● Provided data

------

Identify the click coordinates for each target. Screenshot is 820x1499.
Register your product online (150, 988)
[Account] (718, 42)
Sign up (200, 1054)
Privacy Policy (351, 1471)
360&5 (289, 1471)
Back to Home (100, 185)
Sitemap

------

Find the line that contains "[Account] (718, 42)". Repeat it and every line after it, exactly as written, up to and including the last line of the records above.

● Response area
[Account] (718, 42)
Sign up (200, 1054)
Privacy Policy (351, 1471)
360&5 (289, 1471)
Back to Home (100, 185)
Sitemap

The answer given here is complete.